Pharmacogenomics of HIV Therapy

HIV治疗的药物基因组学

• 批准号: 10596624
• 负责人: David W Haas
• 金额: $ 81.67万
• 依托单位: VANDERBILT UNIVERSITY MEDICAL CENTER
• 依托单位国家: 美国
• 财政年份: 2008
• 资助国家: 美国
• 起止时间: 2008-07-08 至 2026-03-31
• 项目状态: 未结题
• 来源: https://reporter.nih.gov/project-details/10596624
• 关键词: AIDS clinical trial group; Acceleration; Affect; Anti-Retroviral Agents; Antiviral Agents; Biology; Cells; Chronic; Clinical; Clinical Trials; Collaborations; Complement; Complex Genetic Trait; Computerized Medical Record; Data; Data Analyses; Data Set; Databases; Drug Interactions; Drug Kinetics; Drug toxicity; Epidemiology; Exogenous Factors; FDA approved; Gene Expression; Gene Expression Profile; Generations; Genes; Genetic; Genetic Polymorphism; Genetic Transcription; Genome; Genomic approach; Genotype; Goals; HIV; HIV therapy; HIV-1; Heritability; Human Genetics; Human Genome; Immune; Individual; Infection; Inflammation; Injectable; Intervention; Intervention Trial; Laboratories; Messenger RNA; Metabolism; Methodology; Organ; Pathology; Pathway interactions; Patients; Persons; Pharmaceutical Preparations; Pharmacogenomics; Phenotype; Predisposition; Randomized; Recovery; Research; Research Personnel; Risk; Single Nucleotide Polymorphism; Specimen; System; Tablets; Technology; Therapeutic Intervention; Tissue-Specific Gene Expression; Tissues; Toxic effect; Transcript; Translating; Treatment-related toxicity; United States; Variant; Virus Replication; Visualization; Work; absorption; antiretroviral therapy; clinical care; clinical effect; clinically relevant; cohort; endophenotype; genetic association; genetic variant; genome wide association study; genome-wide; genomic data; immune activation; improved; inter-individual variation; interest; non-genetic; novel; novel therapeutics; phenome; polygenic risk score; prevent; prospective; response; trait; transcriptome; treatment response; whole genome

PROJECT SUMMARY Approximately 1.2 million individuals in the United States and 38 million worldwide are living with HIV. Priorities for HIV research include cure, mitigating associated inflammation and immune activation, novel therapeutics, and optimizing current management.
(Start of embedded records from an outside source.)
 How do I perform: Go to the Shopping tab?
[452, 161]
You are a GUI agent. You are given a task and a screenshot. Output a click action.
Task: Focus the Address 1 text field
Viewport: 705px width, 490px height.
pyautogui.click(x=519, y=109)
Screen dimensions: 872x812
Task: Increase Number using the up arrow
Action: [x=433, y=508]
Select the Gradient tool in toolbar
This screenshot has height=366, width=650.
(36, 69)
In addition, there remains detrimental interindividual variability in HIV treatment responses regarding toxicities and immune recovery. Efforts to decipher relationships between the human genome and responses to therapeutic interventions in people living with HIV will help drive continued progress in the field, and involve complementary methodologies. The well-established value of the genome- wide association study (GWAS) is expanded by considering the polygenic risk score (PRS), which considers numerous polymorphisms that, in combination, affect risk for a phenotype, and by the integrated risk score (IRS), which combines PRS with non-genetic exposures. It is further expanded by the transcriptome-wide association study (TWAS), which relies on heritable gene expression in over 40 tissues throughout the body, inferred from genome-wide genotype data, and by the phenome-wide association study (PheWAS), which simultaneously interrogates genotype-phenotype associations across vast numbers of phenotypes. Complementing these variant-based and gene-based approaches are powerful wet-lab direct bulk and single- cell transcriptome analyses (TA) that decipher underlying biology by comparing patterns of gene expression between different experimental conditions or phenotypes. Building on progress to date, we will apply these complementary approaches to decipher genetic underpinnings of HIV-relevant clinical and endophenotypes, largely through analyses of available data and specimens from numerous different AIDS Clinical Trials Group trials and cohorts. We will consider interventions that target inflammation, the HIV reservoir, viral replication, and beyond. This work is facilitated by extensive groundwork laid by the proposing investigators to create and implement efficient, robust systems for variant-based, gene-based, and RNA expression-based genomic data generation and data analysis, as well as interpretation and visualization of results. Our ultimate goal is to improve the lives of people living with HIV through accelerated discovery based on state-of-the-art genomic approaches.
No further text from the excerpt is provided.